Mar 3, 2023

Build an AI Search Engine Using FastAPI, Qdrant, and ChatGPT

In this tutorial, you'll learn how to use FastAPI, Qdrant, Sentence Transformers, and ChatGPT to create an AI search engine.

Prerequisites
Designing a (Tiny) Search Engine with ChatGPT
Set Up Your Local Environment
Configure Qdrant and OpenAI
- Qdrant
- OpenAI
Extract Data
Vectorize and Index Data
Create a Server with FastAPI
Deploy Your App
Conclusion

With all the buzz surrounding Bing AI and Bard, I was keen on building a (tiny) AI search engine myself. After a few days of tinkering, I released Ask Seneca.
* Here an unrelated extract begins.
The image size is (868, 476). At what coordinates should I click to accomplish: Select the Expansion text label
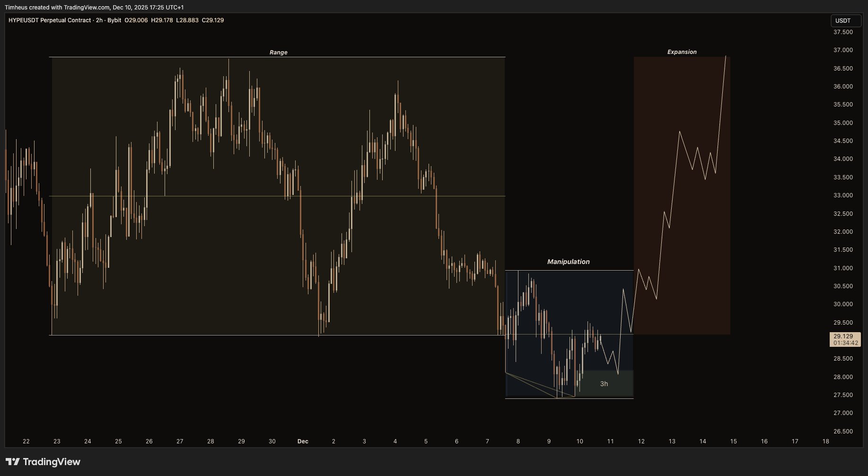tap(682, 52)
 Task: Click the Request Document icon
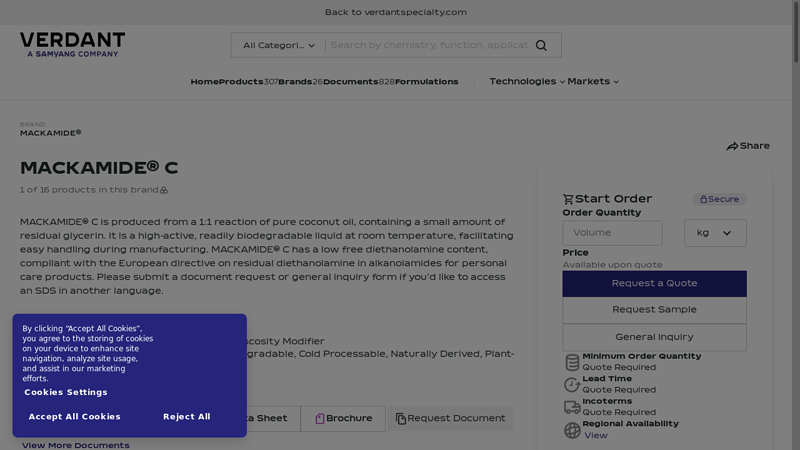[x=401, y=419]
It's a small app that allows you to consult a GPT-based Seneca who answers your questions and cites his sources.

When a user asks a question, Ask Seneca searches for Seneca's most relevant writings to answer that question and then summarizes those writings into a coherent answer. I built it using FastAPI, Qdrant, Sentence Transformers, and GPT-3. I recently updated it to use the ChatGPT API.

Despite the setbacks that Bing AI and Bard are facing, the potential for this technology is vast - you could build tools for quick and efficient searches through legal documents, internal knowledge bases, product manuals, and more.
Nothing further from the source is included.